How technology inspires new vocabulary
Technology is constantly moving forward and speeding off into the future while many other parts of life seem to be left behind. Yet our vernacular (no matter what language you speak) has learnt how to keep up with this evolving technology and all of the developments that come along with it. There appears to be an organic process that creates new words to describe new things that were not there before. Let’s take a look at some of the latest words that have joined our technological vocabulary.
The word “phablet” is an amalgamation of the words “phone” and “tablet”. This is the latest trend in mobile devices and the best examples can be seen in the new releases of the Samsung Galaxy Note II and the Huawei Ascend Mate. These phablets are big enough to touch on tablet territory but small enough to barely fit in your hand much like a modern smartphone. Many companies are jumping on the phablet bandwagon because of the need for bigger screens but the convenience of a phone. Bigger screens mean better and easier navigation, especially with the latest multimedia being released and the rise of ebooks.
Most of us are already using second screens even if we may not be aware of what it is called. Take the Oscars for example. The Oscars are broadcast live on television millions of Americans. But with second screen mentality on the rise, the Oscars have evolved beyond merely the television to include live tweets from the ceremony as well as streaming the event online for those outside of the United States. This buzzword is also sometimes referred to as the “companion device” or “companion apps”. These companion apps or devices allow you to interact with content while watching it on television at the same time.
A buzzword that sounds more complicated than it really is. It is best explained as the action of designing one object to look like or resemble another material or technique. Think about the shutter sound many mobile devices have in their camera apps. These are made to resemble the sound that real cameras make when taking a photograph. Or look at the many note-taking apps available now. Many of them help you create notes that look like physical notepads complete with torn edges, lined paper, leather borders and rings.
Online shopping is becoming more and more popular with the rise of features and site that are easy-to-use for any person, no matter how challenging they find technology in general. Showrooming is the action of going into a real-life brick and mortar retail store to look for a product without buying it and then going home to look for lower prices or better deals in online stores.
The sharing economy or collaborative consumption
Even with all of the progressions we are witnessing in today’s age, there are some things from days gone by that always manage to find a way back into our everyday consciousness. Trading seems to be one of those things that is worming its way back in. In the olden days, people had no currency with which to acquire what they needed. So, the best way to get a sack of grain was to trade your neighbour for it with some milk from the cow in your backyard.

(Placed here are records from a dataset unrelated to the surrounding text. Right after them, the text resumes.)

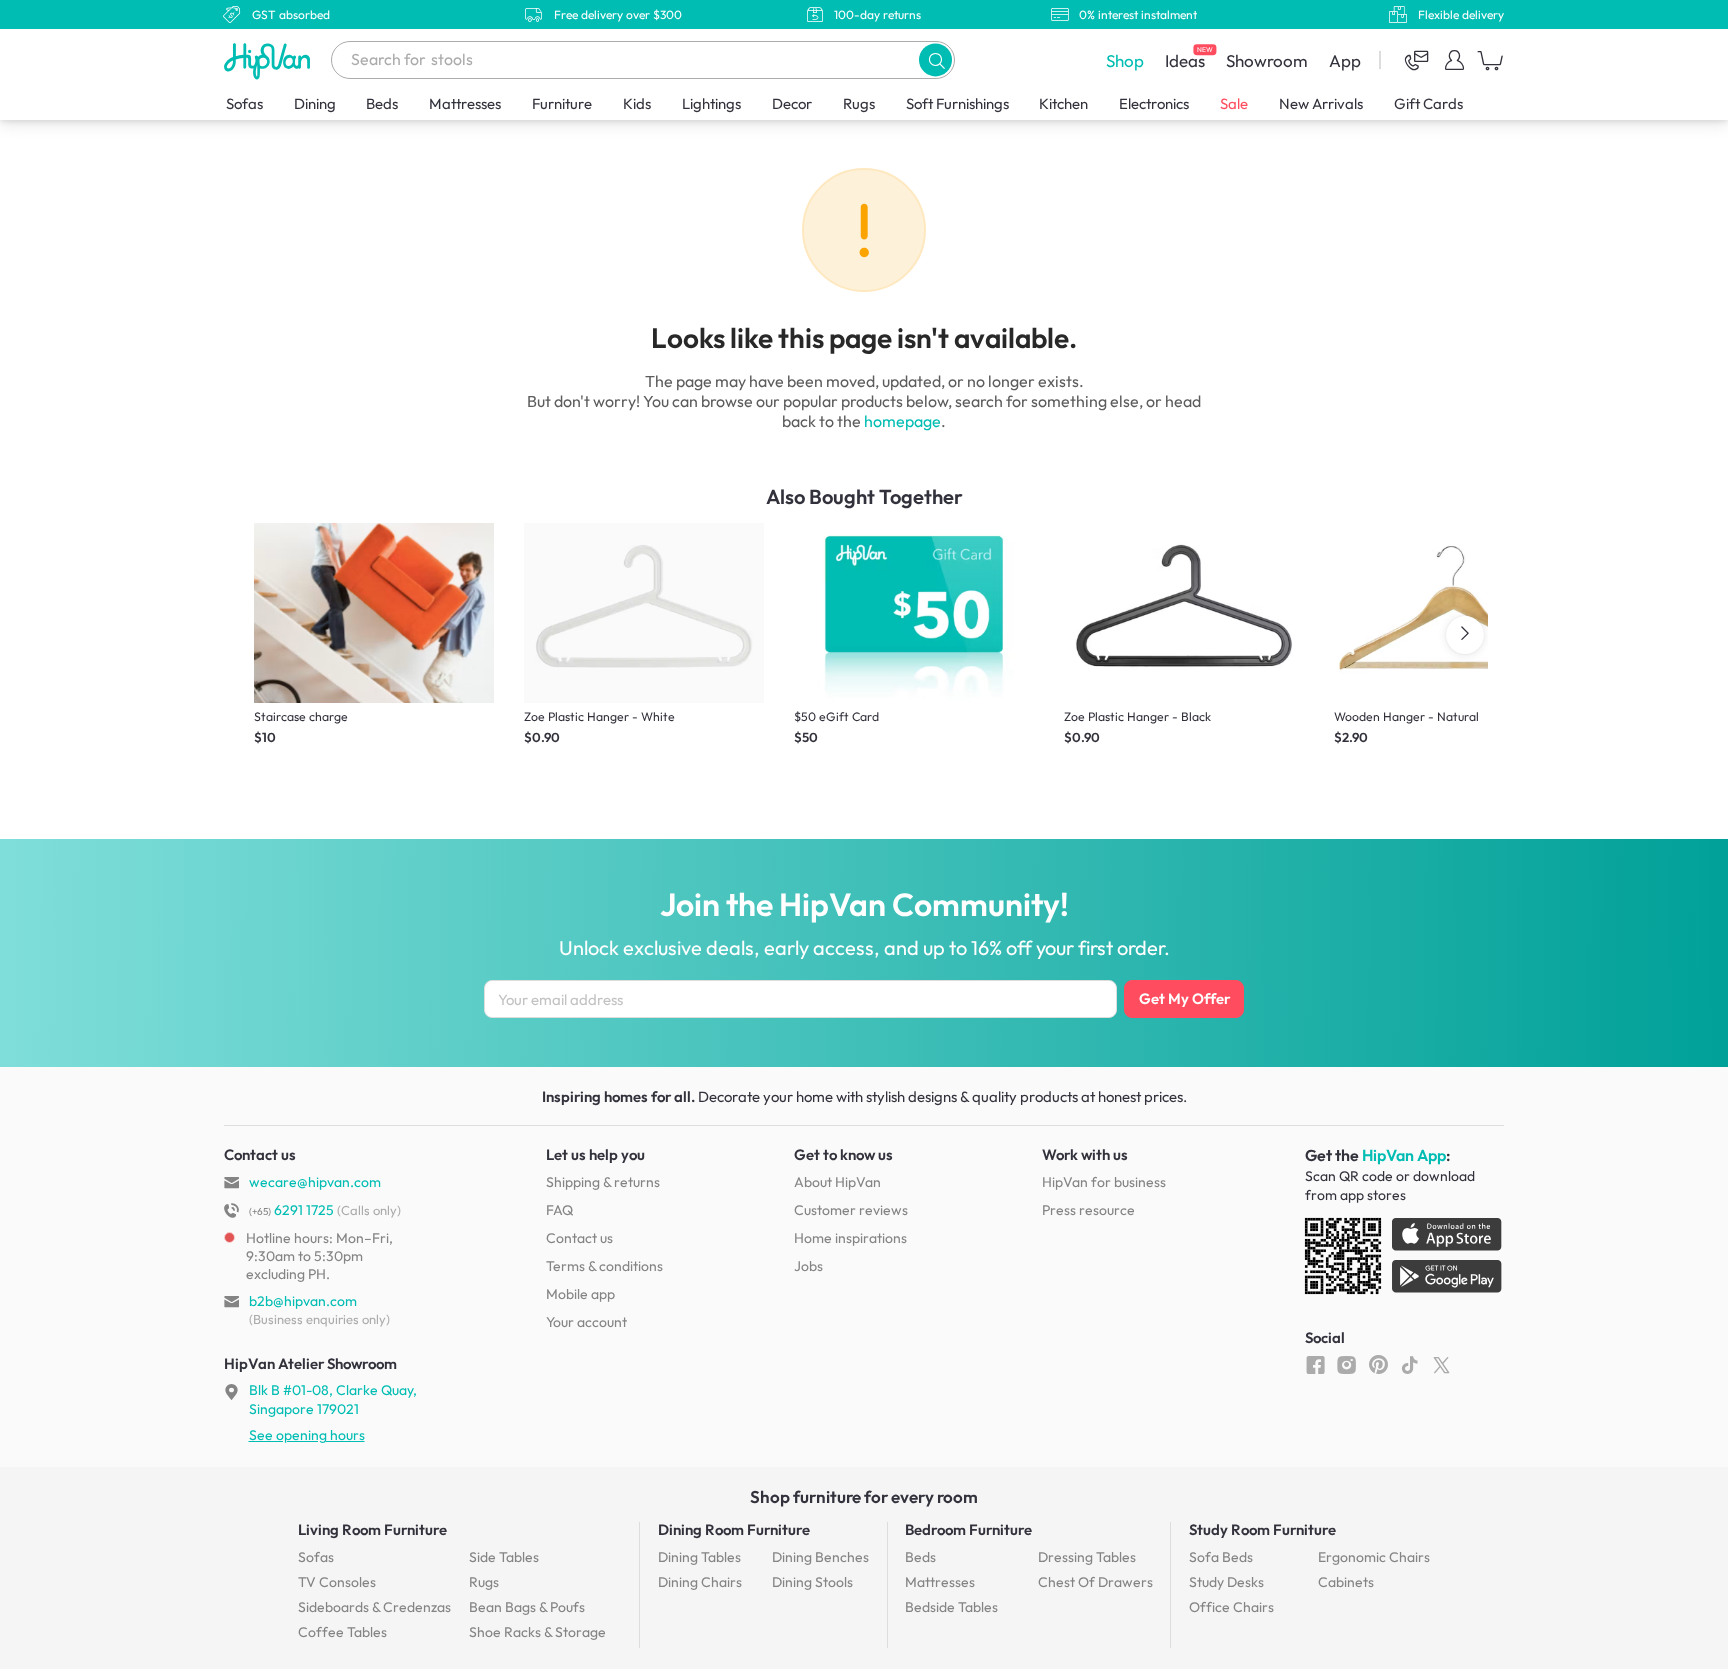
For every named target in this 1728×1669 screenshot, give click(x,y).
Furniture (562, 103)
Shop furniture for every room (864, 1496)
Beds (382, 103)
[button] (935, 59)
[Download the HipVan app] (1405, 1260)
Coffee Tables (342, 1632)
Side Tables (504, 1557)
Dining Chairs (700, 1582)
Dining (315, 103)
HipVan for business (1104, 1182)
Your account (586, 1322)
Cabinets (1346, 1582)
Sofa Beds (1221, 1557)
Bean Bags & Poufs (527, 1607)
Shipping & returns (603, 1182)
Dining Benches (820, 1557)
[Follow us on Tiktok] (1409, 1364)
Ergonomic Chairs (1374, 1557)
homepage (902, 421)
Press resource (1088, 1210)
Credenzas (374, 1607)
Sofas (244, 103)
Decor (792, 103)
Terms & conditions (604, 1266)
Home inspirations (850, 1238)
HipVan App (1404, 1155)
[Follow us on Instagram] (1346, 1364)
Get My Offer (1184, 998)
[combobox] (643, 60)
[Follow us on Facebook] (1315, 1364)
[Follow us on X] (1441, 1364)
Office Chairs (1231, 1607)
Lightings (711, 103)
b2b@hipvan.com (303, 1301)
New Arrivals (1321, 103)
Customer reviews (851, 1210)
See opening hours (307, 1435)
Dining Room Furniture (734, 1529)
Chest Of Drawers (1095, 1582)
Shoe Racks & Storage (537, 1632)
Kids (637, 103)
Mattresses (465, 103)
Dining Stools (812, 1582)
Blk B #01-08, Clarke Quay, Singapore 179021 (333, 1399)
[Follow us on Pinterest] (1378, 1364)
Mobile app (580, 1294)
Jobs (808, 1266)
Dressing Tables (1087, 1557)
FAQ (559, 1210)
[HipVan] (269, 60)
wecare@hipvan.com (315, 1182)
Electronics (1154, 103)
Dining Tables (699, 1557)
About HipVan (837, 1182)
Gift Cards (1428, 103)
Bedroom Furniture (968, 1529)
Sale (1234, 103)
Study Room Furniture (1262, 1529)
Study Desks (1226, 1582)
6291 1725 (291, 1210)
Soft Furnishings (957, 103)
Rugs (859, 103)
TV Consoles (337, 1582)
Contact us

The share economy is the existence of places where people trade each other things they have for things they want or need from the other person. Many sites have popped up with AirBNB being the poster child of this. AirBNB provides a service for users from around the world to advertise their non-hotel accommodation (meaning their house or granny flat) to travellers to use. Other sites who think sharing is caring is SnapGoods (http://www.snapgoods.com), Whipcar (http://www.whipcar.com), Love Home Swap (http://www.loveswaphome.com) and lots more. There is even a site that lets people share in real-life experiences like board games tournaments, a class in how to make macaroons or bracelets and learning how to slackline.
It looks like just another abbreviation from the dreaded textspeak or SMS language. But don’t let it fool you. In fact it stands for Social-Local-Mobile. Basically it refers to the convergence of social and local media (or location) as well as mobile. Many types of media nowadays makes use of GPS and location services to pinpoint where a particular user is from and then customizes search results and the like to suit the user’s particular situation. You might have experienced this when you search a particular word and Google returns results that relate specifically to your area without you even specifying it in your search.
Each of the different platforms have qualities that complement each other. Social media has, in the last few years, developed ways in which their users can stay connected while in other areas of the Internet. An example of this is Facebook’s Open Graph where users carry their social identity with them across the Internet and log in at different locations. With the mobile platform, the app stores opened by various companies have launched a time where users are online and connected almost all of the time. Smartphone users take their everyday activities online and on-the-go, giving businesses the opportunity to personalize offers based on location, behaviours, activities and device usage.